Let me backtrack for a moment. I grew up in a highly exposed sports household. Both of my parents are College Park alumni, and you will always find a Terps game on (football or basketball) during their respective seasons. I remember talking to my father after they won the national title in 2002 and him telling me how happy he was as he never thought he would see it happen in his lifetime. My father used to take me to Cole Field House growing up to see at least one or two games a year and I remember the joy and excitement that I got from watching those games. Not only do we root for the Terps, but the Orioles and Ravens are always on the TV or radio if you are at my house. I have several memories of listening to Rex Barney and Jon Miller calling the games as it became engraved within my summer childhood memories. My father’s company was fortunate enough to own season tickets at Memorial Stadium and continued to own them through the transition to Camden Yards. Because of this, I was always guaranteed the privilege of attending games each and every summer in section 52. And when we went, we rooted hard and cheered loud because the Orioles are our team. I’ve loved the Orioles since as long as I can remember and I find it hard to consider ever losing that feeling. I want to pass this feeling onto my child. Yes, the last 12 years have been hard, but that’s another essay for another day.

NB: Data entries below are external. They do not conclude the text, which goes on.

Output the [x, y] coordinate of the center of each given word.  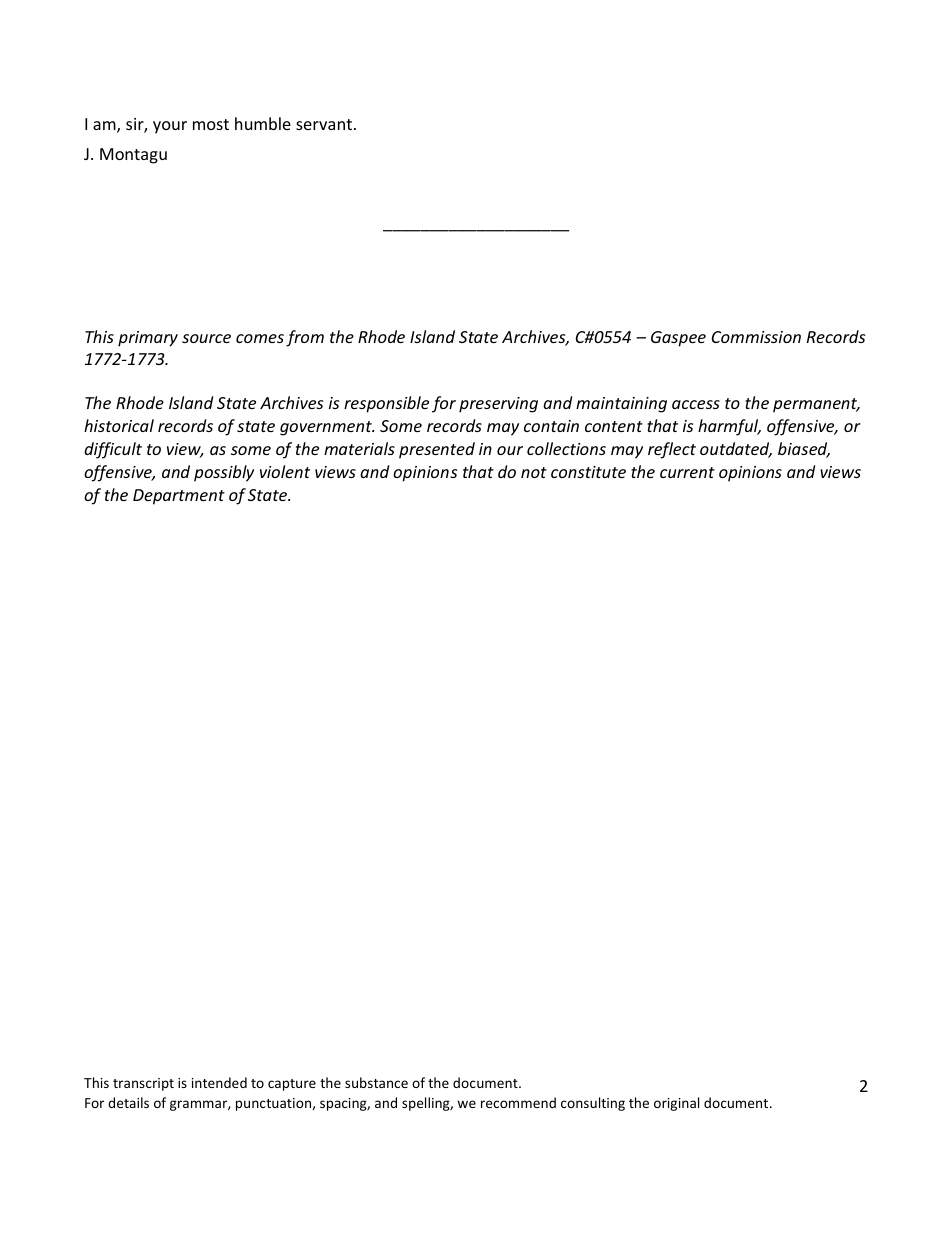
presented [437, 450]
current [687, 472]
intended [219, 1082]
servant [324, 124]
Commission [756, 337]
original [676, 1104]
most [211, 124]
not [534, 472]
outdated [736, 450]
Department [179, 497]
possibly [224, 473]
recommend [518, 1102]
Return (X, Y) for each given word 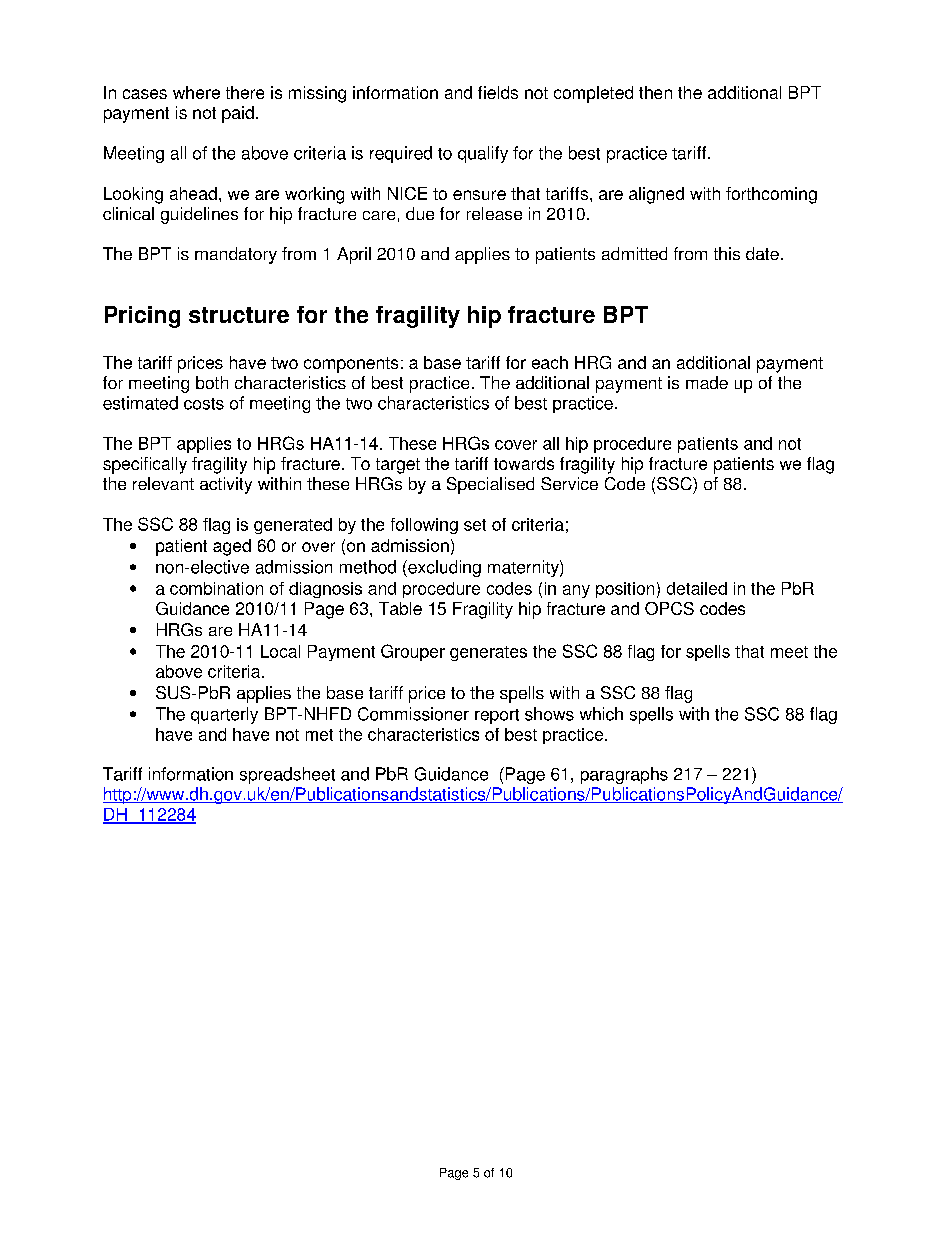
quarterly (224, 715)
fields (498, 92)
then (655, 92)
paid (238, 114)
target (398, 466)
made (707, 382)
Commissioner (413, 714)
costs (204, 404)
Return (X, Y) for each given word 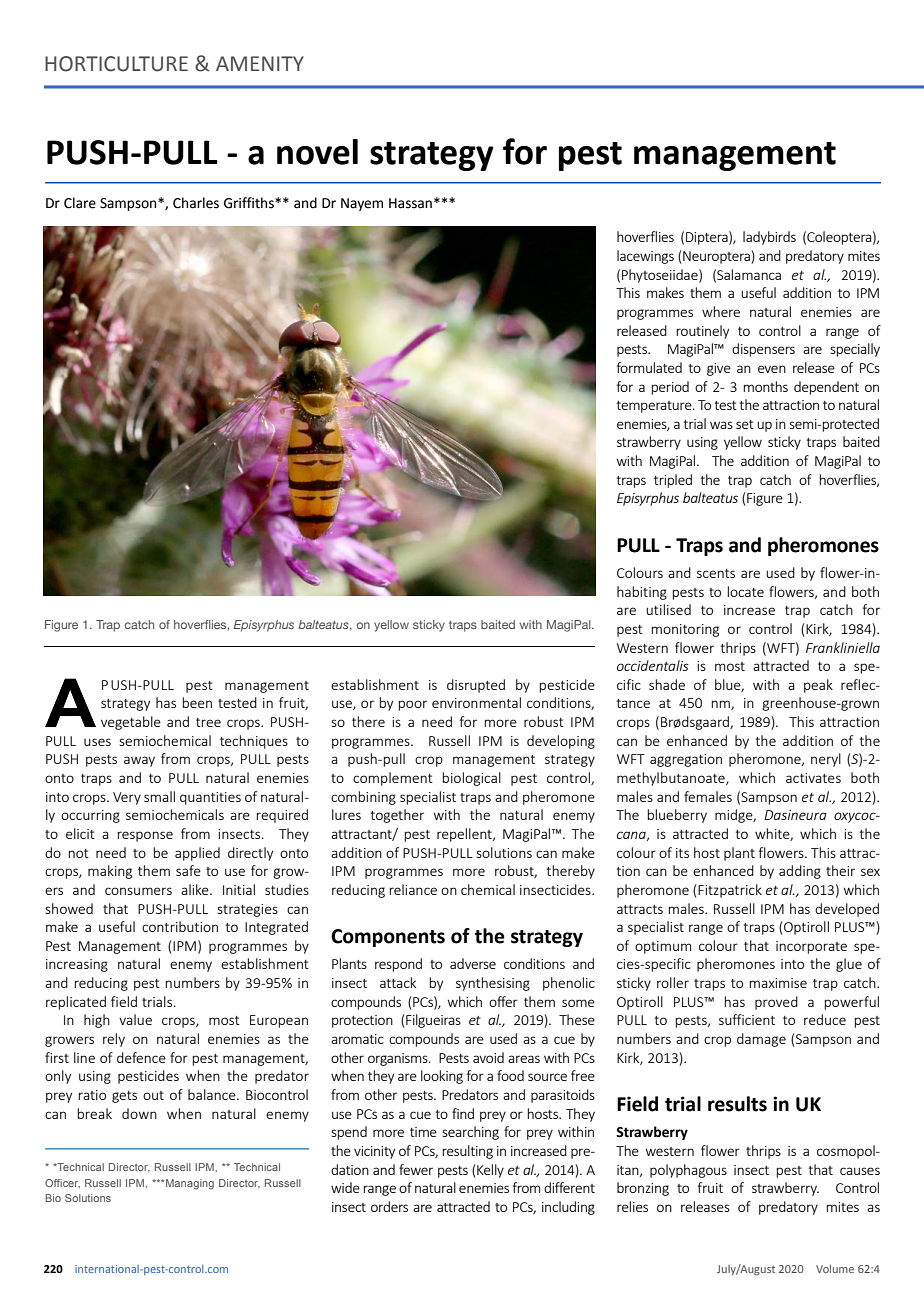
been (197, 702)
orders (389, 1206)
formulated (649, 367)
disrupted (476, 686)
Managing (189, 1184)
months (765, 386)
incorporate (811, 947)
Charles (196, 203)
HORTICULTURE (116, 64)
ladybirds (769, 238)
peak (818, 686)
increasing (77, 965)
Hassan (410, 203)
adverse (473, 963)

When my daughter was born, I told my wife that I wanted to start a tradition. I wanted to bring her to every Orioles opening home game each and every year. It would be our daddy/daughter date and something to look forward to every April. I’ve had future visions of taking her there as she continues to grow and hopefully our tradition will continue until she is old enough to take her own children. Now being that she is 19 months old, there was an opportunity to take her to opening day last year, but unfortunately I had a work conflict and was not able to attend the game. Unfortunately I didn’t get a chance to take to any games last year, so when I heard about this contest, I was overjoyed with the opportunity for her to share her first game with other parents and children looking for the same experience.
I think a lot of fathers, especially those who grew up playing sports, dream of having a son that can gain the same experiences that their fathers had growing up. I have always wanted a son that I could coach baseball to as my father did with me, but somehow I had a feeling that my wife and I would conceive a daughter which we did. I was completely happy about this. Instead of baseball, I can coach softball. I can still encourage my daughter to be active in sports and gain the life experiences that playing sports has to offer.

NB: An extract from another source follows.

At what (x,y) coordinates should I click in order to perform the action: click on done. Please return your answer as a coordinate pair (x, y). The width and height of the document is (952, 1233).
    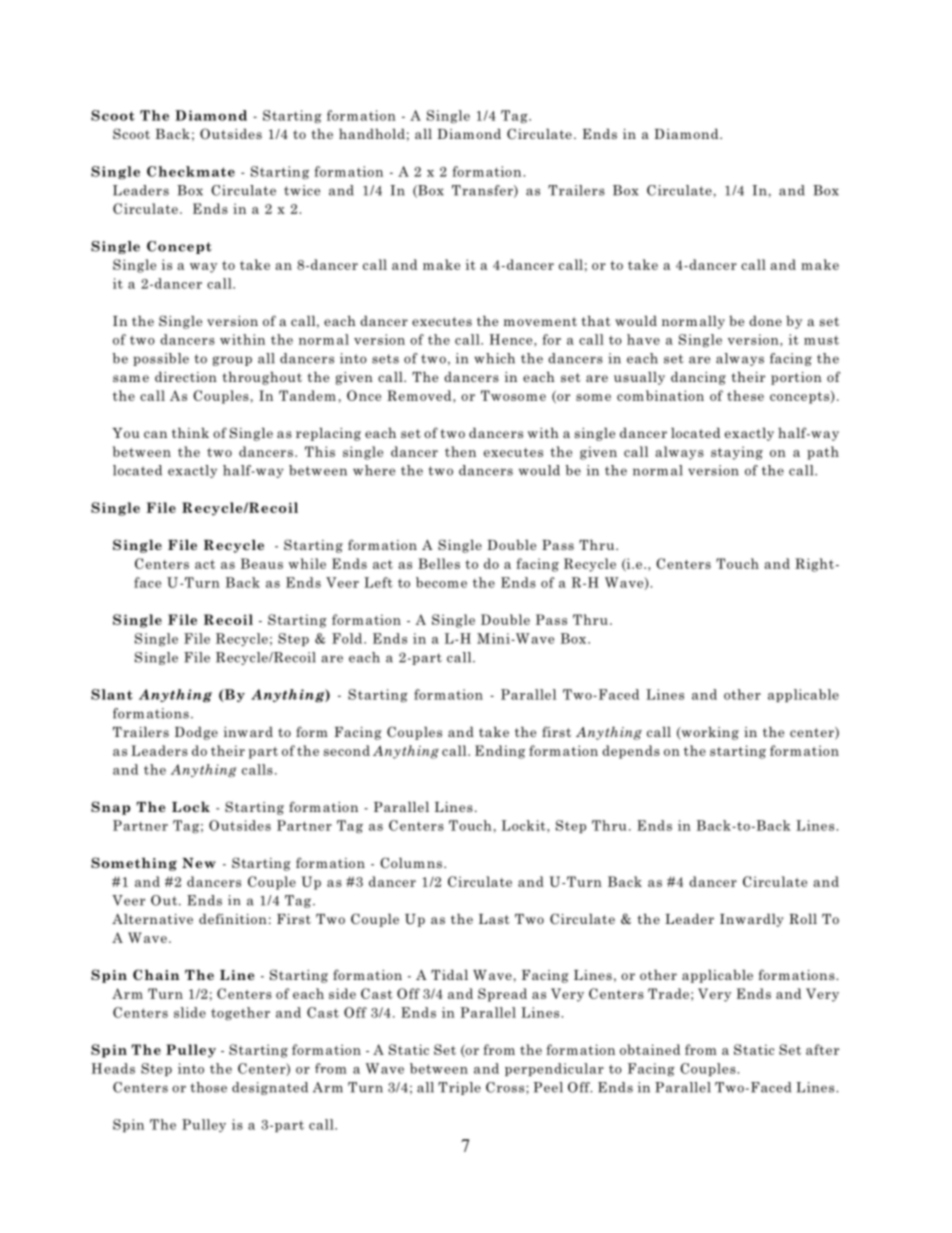
    Looking at the image, I should click on (765, 320).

Ok, I know you said that you wanted us to brag and talk about our children so here we go. My daughter Isabella is the love of my life. She has me wrapped around her finger and I would do anything for her. I dread the days when she is old enough to ask me for things (like keys to my car), and give me a look with her beautiful hazel eyes to which will have me crumble and give in to her every desire. I am such a sucker when it comes to her. She is a very happy child and always loves to smile and laugh. Over the past month she has really turned a corner as her vocabulary and talking abilities have increased and she is really starting to understand our conversations. When we watched the Ravens games this past season, she even yelled “Go, Go, Go!!!!” just like her daddy, as I was yelling at the TV. I find it hard to remember when she wasn’t a part of my life which is interesting since she is only 19 months old. I never thought I would love something as much as I love her as becoming a parent has changed me for the better. She loves the company of other children, and is just the sweetest and prettiest little girl you will ever meet. Drew, I have always been a fan of your show and radio station, and I ask that you consider my situation and allow me to begin my tradition by letting WNST take part in it.
Well, what would this essay be if I didn’t include a picture? This pic is from Thanksgiving last year. No, we are not Amish…we decided to dress her up as a little pilgrim for the day in light of the holiday. How could you deny that cute little face from going to the game with you? I’ve already got her Orioles onesie picked out.